ASSIGNMENT = The answer must consist of every line in the records below that contains the string "cell".

Data records:
◆ ◆ ◆ ◆ ◆ ◆ ◆
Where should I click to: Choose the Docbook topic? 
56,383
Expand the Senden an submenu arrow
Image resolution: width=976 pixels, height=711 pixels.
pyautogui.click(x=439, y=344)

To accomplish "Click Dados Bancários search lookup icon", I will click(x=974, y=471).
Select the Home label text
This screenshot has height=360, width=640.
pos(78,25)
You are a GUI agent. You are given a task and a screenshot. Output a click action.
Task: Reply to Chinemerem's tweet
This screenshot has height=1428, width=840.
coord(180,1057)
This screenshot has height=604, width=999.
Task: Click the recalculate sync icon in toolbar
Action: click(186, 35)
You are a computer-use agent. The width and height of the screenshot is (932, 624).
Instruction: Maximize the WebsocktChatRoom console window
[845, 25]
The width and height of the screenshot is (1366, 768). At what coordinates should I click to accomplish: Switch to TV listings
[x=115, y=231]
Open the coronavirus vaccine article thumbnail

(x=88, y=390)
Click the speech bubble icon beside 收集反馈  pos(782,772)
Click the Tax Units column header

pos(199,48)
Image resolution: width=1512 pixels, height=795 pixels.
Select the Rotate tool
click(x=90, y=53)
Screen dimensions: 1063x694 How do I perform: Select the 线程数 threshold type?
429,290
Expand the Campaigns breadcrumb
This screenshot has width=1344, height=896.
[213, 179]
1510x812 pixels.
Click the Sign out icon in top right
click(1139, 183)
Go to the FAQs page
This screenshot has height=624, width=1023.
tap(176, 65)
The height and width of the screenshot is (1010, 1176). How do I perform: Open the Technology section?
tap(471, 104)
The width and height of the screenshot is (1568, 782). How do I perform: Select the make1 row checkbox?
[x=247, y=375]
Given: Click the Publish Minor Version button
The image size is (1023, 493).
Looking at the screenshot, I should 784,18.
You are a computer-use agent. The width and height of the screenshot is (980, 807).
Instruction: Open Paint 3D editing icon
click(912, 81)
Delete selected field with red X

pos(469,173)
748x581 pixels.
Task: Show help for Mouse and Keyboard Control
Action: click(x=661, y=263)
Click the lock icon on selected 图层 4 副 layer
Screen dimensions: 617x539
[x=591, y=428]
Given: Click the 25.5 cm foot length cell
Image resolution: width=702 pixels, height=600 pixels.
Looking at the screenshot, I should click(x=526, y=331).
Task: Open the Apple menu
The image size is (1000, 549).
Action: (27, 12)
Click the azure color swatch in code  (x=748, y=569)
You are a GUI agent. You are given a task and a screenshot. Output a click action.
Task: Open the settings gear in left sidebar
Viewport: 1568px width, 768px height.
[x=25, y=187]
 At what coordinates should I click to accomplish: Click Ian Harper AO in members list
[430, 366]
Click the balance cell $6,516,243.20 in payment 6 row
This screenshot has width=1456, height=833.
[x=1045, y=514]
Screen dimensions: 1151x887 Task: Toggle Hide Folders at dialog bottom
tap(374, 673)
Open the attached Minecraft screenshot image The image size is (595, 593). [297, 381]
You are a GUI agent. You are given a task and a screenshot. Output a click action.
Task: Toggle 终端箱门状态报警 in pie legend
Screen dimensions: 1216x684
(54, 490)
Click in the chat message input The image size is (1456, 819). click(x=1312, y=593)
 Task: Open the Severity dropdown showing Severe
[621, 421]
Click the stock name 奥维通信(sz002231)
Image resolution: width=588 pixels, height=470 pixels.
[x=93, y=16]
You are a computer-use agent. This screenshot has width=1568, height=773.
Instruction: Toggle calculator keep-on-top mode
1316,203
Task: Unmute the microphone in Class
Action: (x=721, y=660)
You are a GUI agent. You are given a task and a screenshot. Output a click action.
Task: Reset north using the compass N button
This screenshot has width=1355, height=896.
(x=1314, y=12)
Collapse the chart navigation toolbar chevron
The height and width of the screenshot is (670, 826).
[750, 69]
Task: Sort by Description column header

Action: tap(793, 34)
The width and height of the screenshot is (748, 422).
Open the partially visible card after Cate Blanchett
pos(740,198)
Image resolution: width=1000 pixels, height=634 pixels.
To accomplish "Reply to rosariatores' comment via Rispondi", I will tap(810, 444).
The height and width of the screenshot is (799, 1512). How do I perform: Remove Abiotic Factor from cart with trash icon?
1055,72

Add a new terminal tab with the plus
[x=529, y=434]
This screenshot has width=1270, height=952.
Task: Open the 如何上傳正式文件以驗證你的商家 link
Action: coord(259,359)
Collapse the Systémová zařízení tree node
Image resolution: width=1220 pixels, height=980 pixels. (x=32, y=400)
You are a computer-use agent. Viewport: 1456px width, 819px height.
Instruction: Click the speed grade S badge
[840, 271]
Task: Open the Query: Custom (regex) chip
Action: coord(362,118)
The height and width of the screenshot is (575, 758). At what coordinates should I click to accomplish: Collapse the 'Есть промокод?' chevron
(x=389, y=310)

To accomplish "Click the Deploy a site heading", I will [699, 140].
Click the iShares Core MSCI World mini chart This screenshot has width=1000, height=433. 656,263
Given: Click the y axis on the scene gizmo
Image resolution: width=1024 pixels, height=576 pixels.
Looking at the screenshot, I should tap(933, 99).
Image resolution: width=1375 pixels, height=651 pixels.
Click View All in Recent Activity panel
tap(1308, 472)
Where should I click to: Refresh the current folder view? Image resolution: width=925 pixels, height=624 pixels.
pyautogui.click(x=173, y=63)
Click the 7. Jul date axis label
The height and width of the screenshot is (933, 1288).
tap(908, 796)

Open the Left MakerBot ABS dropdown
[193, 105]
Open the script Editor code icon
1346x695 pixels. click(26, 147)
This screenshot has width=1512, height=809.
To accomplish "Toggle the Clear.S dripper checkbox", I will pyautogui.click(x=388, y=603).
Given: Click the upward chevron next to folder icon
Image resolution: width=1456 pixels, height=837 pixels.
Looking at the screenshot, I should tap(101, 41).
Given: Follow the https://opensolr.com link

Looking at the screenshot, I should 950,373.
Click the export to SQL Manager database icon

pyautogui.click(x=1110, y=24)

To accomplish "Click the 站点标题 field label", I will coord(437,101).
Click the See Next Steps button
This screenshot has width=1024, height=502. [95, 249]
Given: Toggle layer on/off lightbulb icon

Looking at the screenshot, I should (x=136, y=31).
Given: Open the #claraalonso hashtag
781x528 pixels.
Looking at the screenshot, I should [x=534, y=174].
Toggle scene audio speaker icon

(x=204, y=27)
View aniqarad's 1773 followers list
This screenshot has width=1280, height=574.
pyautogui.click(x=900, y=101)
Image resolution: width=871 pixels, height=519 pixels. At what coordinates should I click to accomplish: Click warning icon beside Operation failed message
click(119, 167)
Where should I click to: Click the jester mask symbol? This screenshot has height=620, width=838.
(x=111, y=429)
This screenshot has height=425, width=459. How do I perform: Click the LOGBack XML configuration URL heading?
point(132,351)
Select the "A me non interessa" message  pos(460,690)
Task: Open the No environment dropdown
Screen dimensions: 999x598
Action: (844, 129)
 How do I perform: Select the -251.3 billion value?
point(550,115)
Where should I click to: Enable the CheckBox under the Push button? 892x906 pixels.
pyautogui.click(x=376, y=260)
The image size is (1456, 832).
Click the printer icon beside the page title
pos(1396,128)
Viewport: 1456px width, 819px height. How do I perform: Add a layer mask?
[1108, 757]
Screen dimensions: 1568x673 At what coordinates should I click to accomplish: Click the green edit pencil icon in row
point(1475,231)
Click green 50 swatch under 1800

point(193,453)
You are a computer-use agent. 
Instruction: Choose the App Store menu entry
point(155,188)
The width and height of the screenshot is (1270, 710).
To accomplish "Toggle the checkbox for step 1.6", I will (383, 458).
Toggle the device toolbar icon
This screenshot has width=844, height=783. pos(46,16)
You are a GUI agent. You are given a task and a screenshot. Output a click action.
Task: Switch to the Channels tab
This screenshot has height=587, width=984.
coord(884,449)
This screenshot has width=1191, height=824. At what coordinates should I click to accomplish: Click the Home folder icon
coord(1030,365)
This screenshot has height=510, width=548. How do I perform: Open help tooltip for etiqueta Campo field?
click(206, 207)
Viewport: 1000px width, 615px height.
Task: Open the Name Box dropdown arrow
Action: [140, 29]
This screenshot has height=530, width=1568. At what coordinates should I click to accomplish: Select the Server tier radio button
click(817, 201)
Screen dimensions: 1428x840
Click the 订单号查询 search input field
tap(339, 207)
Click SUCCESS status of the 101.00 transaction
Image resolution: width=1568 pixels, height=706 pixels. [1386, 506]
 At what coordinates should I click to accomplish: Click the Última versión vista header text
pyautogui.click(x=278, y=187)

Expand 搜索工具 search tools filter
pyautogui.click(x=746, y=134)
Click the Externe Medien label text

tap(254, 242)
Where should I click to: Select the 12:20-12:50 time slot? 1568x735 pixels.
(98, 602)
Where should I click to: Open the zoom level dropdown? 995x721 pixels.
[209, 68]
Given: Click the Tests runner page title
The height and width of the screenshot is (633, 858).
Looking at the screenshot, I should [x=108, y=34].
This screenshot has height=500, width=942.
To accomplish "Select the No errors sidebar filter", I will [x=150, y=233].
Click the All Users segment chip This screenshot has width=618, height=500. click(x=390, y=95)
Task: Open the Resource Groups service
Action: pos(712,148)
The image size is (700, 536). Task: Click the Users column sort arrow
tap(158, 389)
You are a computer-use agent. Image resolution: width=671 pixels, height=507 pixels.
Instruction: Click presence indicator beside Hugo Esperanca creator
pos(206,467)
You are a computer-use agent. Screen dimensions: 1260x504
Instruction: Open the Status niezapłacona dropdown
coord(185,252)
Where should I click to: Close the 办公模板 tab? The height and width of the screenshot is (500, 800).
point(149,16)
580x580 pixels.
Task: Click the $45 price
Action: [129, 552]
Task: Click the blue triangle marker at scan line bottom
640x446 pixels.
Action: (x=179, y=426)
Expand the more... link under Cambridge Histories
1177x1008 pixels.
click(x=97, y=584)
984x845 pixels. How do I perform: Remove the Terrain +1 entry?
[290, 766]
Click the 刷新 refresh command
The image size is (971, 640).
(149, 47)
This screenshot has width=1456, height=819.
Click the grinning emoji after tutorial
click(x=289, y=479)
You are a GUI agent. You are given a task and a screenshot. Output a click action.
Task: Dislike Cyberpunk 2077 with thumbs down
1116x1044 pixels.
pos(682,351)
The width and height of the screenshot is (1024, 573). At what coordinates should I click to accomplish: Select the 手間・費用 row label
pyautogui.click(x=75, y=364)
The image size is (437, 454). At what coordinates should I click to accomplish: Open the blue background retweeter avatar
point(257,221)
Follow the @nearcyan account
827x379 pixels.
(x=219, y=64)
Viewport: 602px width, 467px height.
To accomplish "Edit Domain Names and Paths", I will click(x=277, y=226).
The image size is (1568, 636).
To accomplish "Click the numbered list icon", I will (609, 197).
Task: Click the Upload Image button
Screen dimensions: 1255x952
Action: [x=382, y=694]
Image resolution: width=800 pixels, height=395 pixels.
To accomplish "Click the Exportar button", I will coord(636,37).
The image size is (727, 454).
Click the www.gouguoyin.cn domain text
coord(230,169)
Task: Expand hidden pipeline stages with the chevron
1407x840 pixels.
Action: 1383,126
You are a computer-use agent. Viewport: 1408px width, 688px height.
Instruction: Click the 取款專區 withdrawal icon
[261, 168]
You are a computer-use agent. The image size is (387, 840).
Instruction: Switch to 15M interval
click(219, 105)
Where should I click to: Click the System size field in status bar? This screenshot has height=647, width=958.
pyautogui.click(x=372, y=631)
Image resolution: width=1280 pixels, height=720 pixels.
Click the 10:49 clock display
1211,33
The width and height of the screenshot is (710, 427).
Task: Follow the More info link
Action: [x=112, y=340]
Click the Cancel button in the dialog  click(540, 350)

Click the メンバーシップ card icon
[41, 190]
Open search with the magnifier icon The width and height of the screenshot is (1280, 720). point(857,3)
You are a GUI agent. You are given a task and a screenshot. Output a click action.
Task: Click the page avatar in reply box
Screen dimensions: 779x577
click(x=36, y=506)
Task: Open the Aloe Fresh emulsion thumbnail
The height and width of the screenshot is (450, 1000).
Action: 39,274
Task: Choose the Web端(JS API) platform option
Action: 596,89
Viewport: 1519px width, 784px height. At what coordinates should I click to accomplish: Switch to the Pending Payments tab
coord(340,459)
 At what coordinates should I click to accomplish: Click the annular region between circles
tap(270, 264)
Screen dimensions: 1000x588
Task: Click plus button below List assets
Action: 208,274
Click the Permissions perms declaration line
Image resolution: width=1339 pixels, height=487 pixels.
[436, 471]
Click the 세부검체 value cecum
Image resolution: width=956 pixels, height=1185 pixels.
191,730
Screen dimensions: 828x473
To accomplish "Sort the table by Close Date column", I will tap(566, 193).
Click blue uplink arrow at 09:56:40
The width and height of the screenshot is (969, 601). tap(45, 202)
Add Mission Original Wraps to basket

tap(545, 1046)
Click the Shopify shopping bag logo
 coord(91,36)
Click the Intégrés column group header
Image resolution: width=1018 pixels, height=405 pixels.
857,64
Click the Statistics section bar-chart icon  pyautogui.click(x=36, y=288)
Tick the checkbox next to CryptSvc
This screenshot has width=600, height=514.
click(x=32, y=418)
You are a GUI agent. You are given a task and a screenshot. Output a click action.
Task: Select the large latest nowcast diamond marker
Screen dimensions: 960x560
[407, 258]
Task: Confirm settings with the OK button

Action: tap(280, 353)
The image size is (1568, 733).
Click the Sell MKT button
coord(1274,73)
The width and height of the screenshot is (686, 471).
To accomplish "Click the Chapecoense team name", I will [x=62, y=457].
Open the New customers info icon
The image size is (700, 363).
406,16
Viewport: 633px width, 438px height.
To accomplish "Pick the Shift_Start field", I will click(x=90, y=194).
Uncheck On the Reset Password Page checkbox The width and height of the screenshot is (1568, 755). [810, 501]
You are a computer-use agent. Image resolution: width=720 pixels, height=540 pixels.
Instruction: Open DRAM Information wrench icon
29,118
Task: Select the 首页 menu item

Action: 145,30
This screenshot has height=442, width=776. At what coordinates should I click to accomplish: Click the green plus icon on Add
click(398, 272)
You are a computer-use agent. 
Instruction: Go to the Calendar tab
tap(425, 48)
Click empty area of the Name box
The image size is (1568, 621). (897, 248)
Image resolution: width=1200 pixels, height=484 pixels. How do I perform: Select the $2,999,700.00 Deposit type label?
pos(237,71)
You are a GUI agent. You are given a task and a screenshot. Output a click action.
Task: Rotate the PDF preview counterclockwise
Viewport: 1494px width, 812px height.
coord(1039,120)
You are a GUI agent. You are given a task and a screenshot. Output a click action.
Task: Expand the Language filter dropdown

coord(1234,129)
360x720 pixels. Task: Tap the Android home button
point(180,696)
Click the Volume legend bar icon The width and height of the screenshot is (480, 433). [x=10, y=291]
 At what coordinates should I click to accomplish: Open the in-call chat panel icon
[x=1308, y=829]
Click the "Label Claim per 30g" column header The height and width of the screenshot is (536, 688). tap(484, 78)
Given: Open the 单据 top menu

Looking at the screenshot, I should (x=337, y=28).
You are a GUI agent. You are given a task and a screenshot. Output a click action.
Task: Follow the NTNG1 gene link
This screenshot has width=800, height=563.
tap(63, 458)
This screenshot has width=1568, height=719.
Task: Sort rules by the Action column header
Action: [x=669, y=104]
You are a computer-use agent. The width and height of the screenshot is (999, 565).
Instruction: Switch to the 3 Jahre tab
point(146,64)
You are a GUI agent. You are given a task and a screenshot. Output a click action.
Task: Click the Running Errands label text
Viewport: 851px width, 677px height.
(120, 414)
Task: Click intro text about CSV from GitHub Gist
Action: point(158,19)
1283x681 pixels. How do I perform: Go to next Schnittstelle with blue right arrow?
◆ ◆ ◆ ◆ ◆ ◆ ◆
COMPLETED TASK =
Given: Click the 25.5 cm foot length cell
Click the balance cell $6,516,243.20 in payment 6 row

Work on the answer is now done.